### WHAT YOU WILL DO
Exactly as they appear, output all of the entries.

### RECORDS SHOWN
------------------------------------------------------------

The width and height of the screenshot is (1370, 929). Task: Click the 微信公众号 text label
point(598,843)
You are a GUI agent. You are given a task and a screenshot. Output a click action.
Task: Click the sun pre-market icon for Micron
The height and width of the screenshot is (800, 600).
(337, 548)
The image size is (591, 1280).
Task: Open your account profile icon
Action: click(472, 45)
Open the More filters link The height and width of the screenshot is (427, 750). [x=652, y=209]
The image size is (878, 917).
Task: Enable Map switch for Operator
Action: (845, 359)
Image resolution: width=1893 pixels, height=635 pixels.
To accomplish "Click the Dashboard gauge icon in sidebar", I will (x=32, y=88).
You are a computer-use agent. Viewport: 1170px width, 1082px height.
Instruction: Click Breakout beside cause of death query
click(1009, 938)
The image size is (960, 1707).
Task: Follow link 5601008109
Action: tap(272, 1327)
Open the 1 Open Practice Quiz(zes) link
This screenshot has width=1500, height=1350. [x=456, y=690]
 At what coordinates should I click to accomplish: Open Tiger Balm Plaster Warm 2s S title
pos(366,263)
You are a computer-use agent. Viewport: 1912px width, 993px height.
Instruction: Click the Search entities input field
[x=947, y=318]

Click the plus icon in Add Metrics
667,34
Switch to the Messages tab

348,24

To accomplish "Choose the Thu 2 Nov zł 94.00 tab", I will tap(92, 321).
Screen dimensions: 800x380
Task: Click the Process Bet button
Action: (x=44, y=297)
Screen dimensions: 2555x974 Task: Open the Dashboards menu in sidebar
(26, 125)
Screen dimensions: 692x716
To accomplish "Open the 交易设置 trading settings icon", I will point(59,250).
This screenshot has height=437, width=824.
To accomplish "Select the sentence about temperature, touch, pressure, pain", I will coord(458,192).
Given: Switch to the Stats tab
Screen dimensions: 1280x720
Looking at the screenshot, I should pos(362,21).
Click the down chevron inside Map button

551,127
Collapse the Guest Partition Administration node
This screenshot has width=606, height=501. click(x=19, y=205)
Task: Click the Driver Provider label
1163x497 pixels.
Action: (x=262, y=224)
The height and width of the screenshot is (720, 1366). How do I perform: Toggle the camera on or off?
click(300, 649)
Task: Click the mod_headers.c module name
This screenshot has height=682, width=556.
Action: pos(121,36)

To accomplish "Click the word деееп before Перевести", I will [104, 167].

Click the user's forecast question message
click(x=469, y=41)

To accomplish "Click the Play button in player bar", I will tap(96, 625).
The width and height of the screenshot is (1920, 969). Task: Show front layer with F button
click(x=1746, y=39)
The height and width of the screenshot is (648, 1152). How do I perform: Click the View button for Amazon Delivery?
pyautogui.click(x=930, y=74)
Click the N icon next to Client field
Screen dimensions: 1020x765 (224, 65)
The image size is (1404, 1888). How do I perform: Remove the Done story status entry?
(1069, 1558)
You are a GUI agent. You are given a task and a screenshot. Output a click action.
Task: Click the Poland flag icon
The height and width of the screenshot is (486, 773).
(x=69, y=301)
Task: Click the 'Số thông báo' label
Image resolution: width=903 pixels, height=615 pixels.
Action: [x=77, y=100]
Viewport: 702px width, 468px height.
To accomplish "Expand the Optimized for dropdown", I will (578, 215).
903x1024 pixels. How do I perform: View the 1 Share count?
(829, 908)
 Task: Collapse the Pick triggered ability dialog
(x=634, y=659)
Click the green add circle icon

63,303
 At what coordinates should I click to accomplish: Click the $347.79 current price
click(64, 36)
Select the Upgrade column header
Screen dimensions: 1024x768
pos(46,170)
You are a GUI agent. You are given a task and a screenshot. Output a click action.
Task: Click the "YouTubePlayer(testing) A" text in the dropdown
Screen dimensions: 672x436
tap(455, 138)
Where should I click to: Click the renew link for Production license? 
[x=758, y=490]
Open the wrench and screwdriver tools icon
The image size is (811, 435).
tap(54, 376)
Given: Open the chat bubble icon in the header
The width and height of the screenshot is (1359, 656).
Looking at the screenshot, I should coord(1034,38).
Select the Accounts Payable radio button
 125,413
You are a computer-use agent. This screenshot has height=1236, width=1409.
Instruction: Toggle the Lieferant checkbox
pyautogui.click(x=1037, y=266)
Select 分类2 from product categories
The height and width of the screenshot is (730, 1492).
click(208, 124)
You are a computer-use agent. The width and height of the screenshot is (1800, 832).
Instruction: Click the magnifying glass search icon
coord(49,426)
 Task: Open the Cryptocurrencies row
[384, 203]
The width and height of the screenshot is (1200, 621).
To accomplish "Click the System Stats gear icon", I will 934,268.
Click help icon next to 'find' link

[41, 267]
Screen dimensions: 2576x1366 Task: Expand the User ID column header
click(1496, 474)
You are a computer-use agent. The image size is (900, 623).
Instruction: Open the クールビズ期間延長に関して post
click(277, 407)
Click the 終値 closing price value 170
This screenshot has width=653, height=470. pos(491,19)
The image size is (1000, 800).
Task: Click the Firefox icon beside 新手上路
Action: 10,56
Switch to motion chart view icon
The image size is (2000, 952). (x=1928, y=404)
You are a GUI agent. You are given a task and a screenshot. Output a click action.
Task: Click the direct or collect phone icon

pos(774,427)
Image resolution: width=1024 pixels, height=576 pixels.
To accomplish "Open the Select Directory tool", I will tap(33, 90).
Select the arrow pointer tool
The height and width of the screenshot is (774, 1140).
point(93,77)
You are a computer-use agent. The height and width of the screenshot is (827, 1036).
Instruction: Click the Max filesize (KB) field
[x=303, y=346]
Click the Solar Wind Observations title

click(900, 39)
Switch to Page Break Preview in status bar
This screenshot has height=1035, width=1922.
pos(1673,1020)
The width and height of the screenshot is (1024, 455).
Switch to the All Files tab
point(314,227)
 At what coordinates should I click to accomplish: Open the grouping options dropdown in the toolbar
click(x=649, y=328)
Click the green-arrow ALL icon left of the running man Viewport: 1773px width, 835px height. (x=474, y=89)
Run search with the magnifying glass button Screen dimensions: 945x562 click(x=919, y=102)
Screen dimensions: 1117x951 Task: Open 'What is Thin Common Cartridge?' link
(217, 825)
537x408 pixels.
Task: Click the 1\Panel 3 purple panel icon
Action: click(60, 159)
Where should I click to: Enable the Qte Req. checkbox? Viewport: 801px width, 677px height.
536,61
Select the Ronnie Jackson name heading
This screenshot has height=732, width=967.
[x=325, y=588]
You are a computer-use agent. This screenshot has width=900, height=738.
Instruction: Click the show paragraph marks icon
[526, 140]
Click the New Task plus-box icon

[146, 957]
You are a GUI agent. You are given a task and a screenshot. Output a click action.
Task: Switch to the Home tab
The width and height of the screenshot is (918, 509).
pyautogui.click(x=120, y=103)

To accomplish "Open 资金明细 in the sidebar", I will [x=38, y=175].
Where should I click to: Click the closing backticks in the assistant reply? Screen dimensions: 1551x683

------------------------------------------------------------

### EXERCISE ANSWER
The width and height of the screenshot is (1370, 929). Task: Click the 微信公众号 text label
point(598,843)
You are a GUI agent. You are given a task and a screenshot. Output a click action.
Task: Click the sun pre-market icon for Micron
The height and width of the screenshot is (800, 600).
(337, 548)
The image size is (591, 1280).
Task: Open your account profile icon
Action: click(472, 45)
Open the More filters link The height and width of the screenshot is (427, 750). [x=652, y=209]
The image size is (878, 917).
Task: Enable Map switch for Operator
Action: (845, 359)
Image resolution: width=1893 pixels, height=635 pixels.
To accomplish "Click the Dashboard gauge icon in sidebar", I will (x=32, y=88).
You are a computer-use agent. Viewport: 1170px width, 1082px height.
Instruction: Click Breakout beside cause of death query
click(1009, 938)
The image size is (960, 1707).
Task: Follow link 5601008109
Action: tap(272, 1327)
Open the 1 Open Practice Quiz(zes) link
This screenshot has width=1500, height=1350. [x=456, y=690]
 At what coordinates should I click to accomplish: Open Tiger Balm Plaster Warm 2s S title
pos(366,263)
You are a computer-use agent. Viewport: 1912px width, 993px height.
Instruction: Click the Search entities input field
[x=947, y=318]

Click the plus icon in Add Metrics
667,34
Switch to the Messages tab

348,24

To accomplish "Choose the Thu 2 Nov zł 94.00 tab", I will tap(92, 321).
Screen dimensions: 800x380
Task: Click the Process Bet button
Action: (x=44, y=297)
Screen dimensions: 2555x974 Task: Open the Dashboards menu in sidebar
(26, 125)
Screen dimensions: 692x716
To accomplish "Open the 交易设置 trading settings icon", I will point(59,250).
This screenshot has height=437, width=824.
To accomplish "Select the sentence about temperature, touch, pressure, pain", I will coord(458,192).
Given: Switch to the Stats tab
Screen dimensions: 1280x720
Looking at the screenshot, I should pos(362,21).
Click the down chevron inside Map button

551,127
Collapse the Guest Partition Administration node
This screenshot has width=606, height=501. click(x=19, y=205)
Task: Click the Driver Provider label
1163x497 pixels.
Action: (x=262, y=224)
The height and width of the screenshot is (720, 1366). How do I perform: Toggle the camera on or off?
click(300, 649)
Task: Click the mod_headers.c module name
This screenshot has height=682, width=556.
Action: pos(121,36)

To accomplish "Click the word деееп before Перевести", I will [104, 167].

Click the user's forecast question message
click(x=469, y=41)

To accomplish "Click the Play button in player bar", I will tap(96, 625).
The width and height of the screenshot is (1920, 969). Task: Show front layer with F button
click(x=1746, y=39)
The height and width of the screenshot is (648, 1152). How do I perform: Click the View button for Amazon Delivery?
pyautogui.click(x=930, y=74)
Click the N icon next to Client field
Screen dimensions: 1020x765 (224, 65)
The image size is (1404, 1888). How do I perform: Remove the Done story status entry?
(1069, 1558)
You are a GUI agent. You are given a task and a screenshot. Output a click action.
Task: Click the Poland flag icon
The height and width of the screenshot is (486, 773).
(x=69, y=301)
Task: Click the 'Số thông báo' label
Image resolution: width=903 pixels, height=615 pixels.
Action: [x=77, y=100]
Viewport: 702px width, 468px height.
To accomplish "Expand the Optimized for dropdown", I will (578, 215).
903x1024 pixels. How do I perform: View the 1 Share count?
(829, 908)
 Task: Collapse the Pick triggered ability dialog
(x=634, y=659)
Click the green add circle icon

63,303
 At what coordinates should I click to accomplish: Click the $347.79 current price
click(64, 36)
Select the Upgrade column header
Screen dimensions: 1024x768
pos(46,170)
You are a GUI agent. You are given a task and a screenshot. Output a click action.
Task: Click the "YouTubePlayer(testing) A" text in the dropdown
Screen dimensions: 672x436
tap(455, 138)
Where should I click to: Click the renew link for Production license? 
[x=758, y=490]
Open the wrench and screwdriver tools icon
The image size is (811, 435).
tap(54, 376)
Given: Open the chat bubble icon in the header
The width and height of the screenshot is (1359, 656).
Looking at the screenshot, I should coord(1034,38).
Select the Accounts Payable radio button
 125,413
You are a computer-use agent. This screenshot has height=1236, width=1409.
Instruction: Toggle the Lieferant checkbox
pyautogui.click(x=1037, y=266)
Select 分类2 from product categories
The height and width of the screenshot is (730, 1492).
click(208, 124)
You are a computer-use agent. The width and height of the screenshot is (1800, 832).
Instruction: Click the magnifying glass search icon
coord(49,426)
 Task: Open the Cryptocurrencies row
[384, 203]
The width and height of the screenshot is (1200, 621).
To accomplish "Click the System Stats gear icon", I will 934,268.
Click help icon next to 'find' link

[41, 267]
Screen dimensions: 2576x1366 Task: Expand the User ID column header
click(1496, 474)
You are a computer-use agent. The image size is (900, 623).
Instruction: Open the クールビズ期間延長に関して post
click(277, 407)
Click the 終値 closing price value 170
This screenshot has width=653, height=470. pos(491,19)
The image size is (1000, 800).
Task: Click the Firefox icon beside 新手上路
Action: 10,56
Switch to motion chart view icon
The image size is (2000, 952). (x=1928, y=404)
You are a GUI agent. You are given a task and a screenshot. Output a click action.
Task: Click the direct or collect phone icon

pos(774,427)
Image resolution: width=1024 pixels, height=576 pixels.
To accomplish "Open the Select Directory tool", I will tap(33, 90).
Select the arrow pointer tool
The height and width of the screenshot is (774, 1140).
point(93,77)
You are a computer-use agent. The height and width of the screenshot is (827, 1036).
Instruction: Click the Max filesize (KB) field
[x=303, y=346]
Click the Solar Wind Observations title

click(900, 39)
Switch to Page Break Preview in status bar
This screenshot has height=1035, width=1922.
pos(1673,1020)
The width and height of the screenshot is (1024, 455).
Switch to the All Files tab
point(314,227)
 At what coordinates should I click to accomplish: Open the grouping options dropdown in the toolbar
click(x=649, y=328)
Click the green-arrow ALL icon left of the running man Viewport: 1773px width, 835px height. (x=474, y=89)
Run search with the magnifying glass button Screen dimensions: 945x562 click(x=919, y=102)
Screen dimensions: 1117x951 Task: Open 'What is Thin Common Cartridge?' link
(217, 825)
537x408 pixels.
Task: Click the 1\Panel 3 purple panel icon
Action: click(60, 159)
Where should I click to: Enable the Qte Req. checkbox? Viewport: 801px width, 677px height.
536,61
Select the Ronnie Jackson name heading
This screenshot has height=732, width=967.
[x=325, y=588]
You are a computer-use agent. This screenshot has width=900, height=738.
Instruction: Click the show paragraph marks icon
[526, 140]
Click the New Task plus-box icon

[146, 957]
You are a GUI agent. You are given a task and a screenshot. Output a click action.
Task: Switch to the Home tab
The width and height of the screenshot is (918, 509).
pyautogui.click(x=120, y=103)

To accomplish "Open 资金明细 in the sidebar", I will [x=38, y=175].
Where should I click to: Click the closing backticks in the assistant reply? Screen dimensions: 1551x683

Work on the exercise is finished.